START Data to use

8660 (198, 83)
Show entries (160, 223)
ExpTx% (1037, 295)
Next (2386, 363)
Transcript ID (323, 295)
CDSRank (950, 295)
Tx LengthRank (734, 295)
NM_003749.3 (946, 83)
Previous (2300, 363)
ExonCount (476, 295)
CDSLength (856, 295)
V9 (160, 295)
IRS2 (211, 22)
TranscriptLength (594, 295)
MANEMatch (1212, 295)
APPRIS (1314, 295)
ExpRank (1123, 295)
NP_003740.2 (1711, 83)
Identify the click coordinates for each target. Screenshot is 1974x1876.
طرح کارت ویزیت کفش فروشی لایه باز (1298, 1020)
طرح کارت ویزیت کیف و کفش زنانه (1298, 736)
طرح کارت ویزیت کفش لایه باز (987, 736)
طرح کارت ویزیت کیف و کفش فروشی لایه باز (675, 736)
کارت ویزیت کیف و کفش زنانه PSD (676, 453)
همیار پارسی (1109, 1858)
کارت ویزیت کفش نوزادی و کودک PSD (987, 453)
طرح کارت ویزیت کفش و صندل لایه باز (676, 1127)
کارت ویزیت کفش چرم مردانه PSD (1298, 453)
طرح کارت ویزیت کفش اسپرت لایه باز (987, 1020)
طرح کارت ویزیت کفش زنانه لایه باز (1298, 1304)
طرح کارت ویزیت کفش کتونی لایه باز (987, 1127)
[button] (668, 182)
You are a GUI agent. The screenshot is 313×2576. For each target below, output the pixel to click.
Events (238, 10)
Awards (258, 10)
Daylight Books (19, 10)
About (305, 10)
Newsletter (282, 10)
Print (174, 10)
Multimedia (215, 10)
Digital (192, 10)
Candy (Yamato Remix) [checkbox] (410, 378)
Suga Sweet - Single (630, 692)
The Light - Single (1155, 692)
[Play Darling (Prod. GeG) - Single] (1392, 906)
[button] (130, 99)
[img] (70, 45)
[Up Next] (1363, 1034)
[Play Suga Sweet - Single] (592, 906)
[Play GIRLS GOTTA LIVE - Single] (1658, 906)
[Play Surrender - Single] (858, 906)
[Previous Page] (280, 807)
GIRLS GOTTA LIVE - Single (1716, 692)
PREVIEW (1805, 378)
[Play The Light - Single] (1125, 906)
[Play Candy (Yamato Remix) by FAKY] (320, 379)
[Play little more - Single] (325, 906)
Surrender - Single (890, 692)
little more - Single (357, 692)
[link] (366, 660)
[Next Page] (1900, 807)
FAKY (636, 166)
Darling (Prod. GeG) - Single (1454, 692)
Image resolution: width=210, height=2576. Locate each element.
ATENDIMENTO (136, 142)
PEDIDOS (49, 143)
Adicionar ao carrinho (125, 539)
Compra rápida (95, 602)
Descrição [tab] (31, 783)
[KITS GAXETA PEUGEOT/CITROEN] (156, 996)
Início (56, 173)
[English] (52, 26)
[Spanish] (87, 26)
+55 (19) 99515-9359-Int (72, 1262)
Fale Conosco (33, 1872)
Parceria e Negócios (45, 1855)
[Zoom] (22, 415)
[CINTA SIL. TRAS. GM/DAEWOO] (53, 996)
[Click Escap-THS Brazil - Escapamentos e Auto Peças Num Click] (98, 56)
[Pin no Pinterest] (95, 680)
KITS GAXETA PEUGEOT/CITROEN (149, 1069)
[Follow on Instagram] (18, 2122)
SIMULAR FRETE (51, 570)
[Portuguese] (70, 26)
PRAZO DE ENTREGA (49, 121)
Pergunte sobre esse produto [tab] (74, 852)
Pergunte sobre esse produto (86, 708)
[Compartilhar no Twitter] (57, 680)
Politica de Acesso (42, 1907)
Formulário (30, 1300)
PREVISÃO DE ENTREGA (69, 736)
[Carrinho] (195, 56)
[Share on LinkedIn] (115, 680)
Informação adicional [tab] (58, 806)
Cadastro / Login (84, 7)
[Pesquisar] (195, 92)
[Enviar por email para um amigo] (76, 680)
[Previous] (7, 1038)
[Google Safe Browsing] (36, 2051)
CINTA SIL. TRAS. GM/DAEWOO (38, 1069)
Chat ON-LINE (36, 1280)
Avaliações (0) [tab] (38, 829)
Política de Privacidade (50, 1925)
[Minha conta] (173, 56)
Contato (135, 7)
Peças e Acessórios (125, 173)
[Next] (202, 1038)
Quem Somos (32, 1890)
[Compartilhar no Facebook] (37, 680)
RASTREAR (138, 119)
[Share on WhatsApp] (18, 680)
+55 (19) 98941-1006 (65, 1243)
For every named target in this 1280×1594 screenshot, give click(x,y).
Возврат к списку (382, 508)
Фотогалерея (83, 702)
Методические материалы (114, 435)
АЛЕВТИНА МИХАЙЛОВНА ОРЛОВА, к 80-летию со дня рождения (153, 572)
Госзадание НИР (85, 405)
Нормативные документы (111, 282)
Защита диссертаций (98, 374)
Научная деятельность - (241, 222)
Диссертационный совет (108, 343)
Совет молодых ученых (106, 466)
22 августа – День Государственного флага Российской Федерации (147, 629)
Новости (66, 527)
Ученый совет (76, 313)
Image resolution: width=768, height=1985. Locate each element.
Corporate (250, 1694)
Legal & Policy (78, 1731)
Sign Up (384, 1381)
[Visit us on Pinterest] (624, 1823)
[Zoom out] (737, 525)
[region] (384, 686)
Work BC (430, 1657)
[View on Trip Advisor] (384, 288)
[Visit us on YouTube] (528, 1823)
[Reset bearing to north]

END Data to use

### Required action
Repeat the records word for word.

### Final answer
8660 (198, 83)
Show entries (160, 223)
ExpTx% (1037, 295)
Next (2386, 363)
Transcript ID (323, 295)
CDSRank (950, 295)
Tx LengthRank (734, 295)
NM_003749.3 (946, 83)
Previous (2300, 363)
ExonCount (476, 295)
CDSLength (856, 295)
V9 (160, 295)
IRS2 (211, 22)
TranscriptLength (594, 295)
MANEMatch (1212, 295)
APPRIS (1314, 295)
ExpRank (1123, 295)
NP_003740.2 (1711, 83)
Identify the click coordinates for each target. Screenshot is 1974x1876.
طرح کارت ویزیت کفش فروشی لایه باز (1298, 1020)
طرح کارت ویزیت کیف و کفش زنانه (1298, 736)
طرح کارت ویزیت کفش لایه باز (987, 736)
طرح کارت ویزیت کیف و کفش فروشی لایه باز (675, 736)
کارت ویزیت کیف و کفش زنانه PSD (676, 453)
همیار پارسی (1109, 1858)
کارت ویزیت کفش نوزادی و کودک PSD (987, 453)
طرح کارت ویزیت کفش و صندل لایه باز (676, 1127)
کارت ویزیت کفش چرم مردانه PSD (1298, 453)
طرح کارت ویزیت کفش اسپرت لایه باز (987, 1020)
طرح کارت ویزیت کفش زنانه لایه باز (1298, 1304)
طرح کارت ویزیت کفش کتونی لایه باز (987, 1127)
[button] (668, 182)
You are a GUI agent. The screenshot is 313×2576. For each target below, output the pixel to click.
Events (238, 10)
Awards (258, 10)
Daylight Books (19, 10)
About (305, 10)
Newsletter (282, 10)
Print (174, 10)
Multimedia (215, 10)
Digital (192, 10)
Candy (Yamato Remix) [checkbox] (410, 378)
Suga Sweet - Single (630, 692)
The Light - Single (1155, 692)
[Play Darling (Prod. GeG) - Single] (1392, 906)
[button] (130, 99)
[img] (70, 45)
[Up Next] (1363, 1034)
[Play Suga Sweet - Single] (592, 906)
[Play GIRLS GOTTA LIVE - Single] (1658, 906)
[Play Surrender - Single] (858, 906)
[Previous Page] (280, 807)
GIRLS GOTTA LIVE - Single (1716, 692)
PREVIEW (1805, 378)
[Play The Light - Single] (1125, 906)
[Play Candy (Yamato Remix) by FAKY] (320, 379)
[Play little more - Single] (325, 906)
Surrender - Single (890, 692)
little more - Single (357, 692)
[link] (366, 660)
[Next Page] (1900, 807)
FAKY (636, 166)
Darling (Prod. GeG) - Single (1454, 692)
Image resolution: width=210, height=2576. Locate each element.
ATENDIMENTO (136, 142)
PEDIDOS (49, 143)
Adicionar ao carrinho (125, 539)
Compra rápida (95, 602)
Descrição [tab] (31, 783)
[KITS GAXETA PEUGEOT/CITROEN] (156, 996)
Início (56, 173)
[English] (52, 26)
[Spanish] (87, 26)
+55 (19) 99515-9359-Int (72, 1262)
Fale Conosco (33, 1872)
Parceria e Negócios (45, 1855)
[Zoom] (22, 415)
[CINTA SIL. TRAS. GM/DAEWOO] (53, 996)
[Click Escap-THS Brazil - Escapamentos e Auto Peças Num Click] (98, 56)
[Pin no Pinterest] (95, 680)
KITS GAXETA PEUGEOT/CITROEN (149, 1069)
[Follow on Instagram] (18, 2122)
SIMULAR FRETE (51, 570)
[Portuguese] (70, 26)
PRAZO DE ENTREGA (49, 121)
Pergunte sobre esse produto [tab] (74, 852)
Pergunte sobre esse produto (86, 708)
[Compartilhar no Twitter] (57, 680)
Politica de Acesso (42, 1907)
Formulário (30, 1300)
PREVISÃO DE ENTREGA (69, 736)
[Carrinho] (195, 56)
[Share on LinkedIn] (115, 680)
Informação adicional [tab] (58, 806)
Cadastro / Login (84, 7)
[Pesquisar] (195, 92)
[Enviar por email para um amigo] (76, 680)
[Previous] (7, 1038)
[Google Safe Browsing] (36, 2051)
CINTA SIL. TRAS. GM/DAEWOO (38, 1069)
Chat ON-LINE (36, 1280)
Avaliações (0) [tab] (38, 829)
Política de Privacidade (50, 1925)
[Minha conta] (173, 56)
Contato (135, 7)
Peças e Acessórios (125, 173)
[Next] (202, 1038)
Quem Somos (32, 1890)
[Compartilhar no Facebook] (37, 680)
RASTREAR (138, 119)
[Share on WhatsApp] (18, 680)
+55 (19) 98941-1006 (65, 1243)
For every named target in this 1280×1594 screenshot, give click(x,y).
Возврат к списку (382, 508)
Фотогалерея (83, 702)
Методические материалы (114, 435)
АЛЕВТИНА МИХАЙЛОВНА ОРЛОВА, к 80-летию со дня рождения (153, 572)
Госзадание НИР (85, 405)
Нормативные документы (111, 282)
Защита диссертаций (98, 374)
Научная деятельность - (241, 222)
Диссертационный совет (108, 343)
Совет молодых ученых (106, 466)
22 августа – День Государственного флага Российской Федерации (147, 629)
Новости (66, 527)
Ученый совет (76, 313)
Image resolution: width=768, height=1985. Locate each element.
Corporate (250, 1694)
Legal & Policy (78, 1731)
Sign Up (384, 1381)
[Visit us on Pinterest] (624, 1823)
[Zoom out] (737, 525)
[region] (384, 686)
Work BC (430, 1657)
[View on Trip Advisor] (384, 288)
[Visit us on YouTube] (528, 1823)
[Reset bearing to north]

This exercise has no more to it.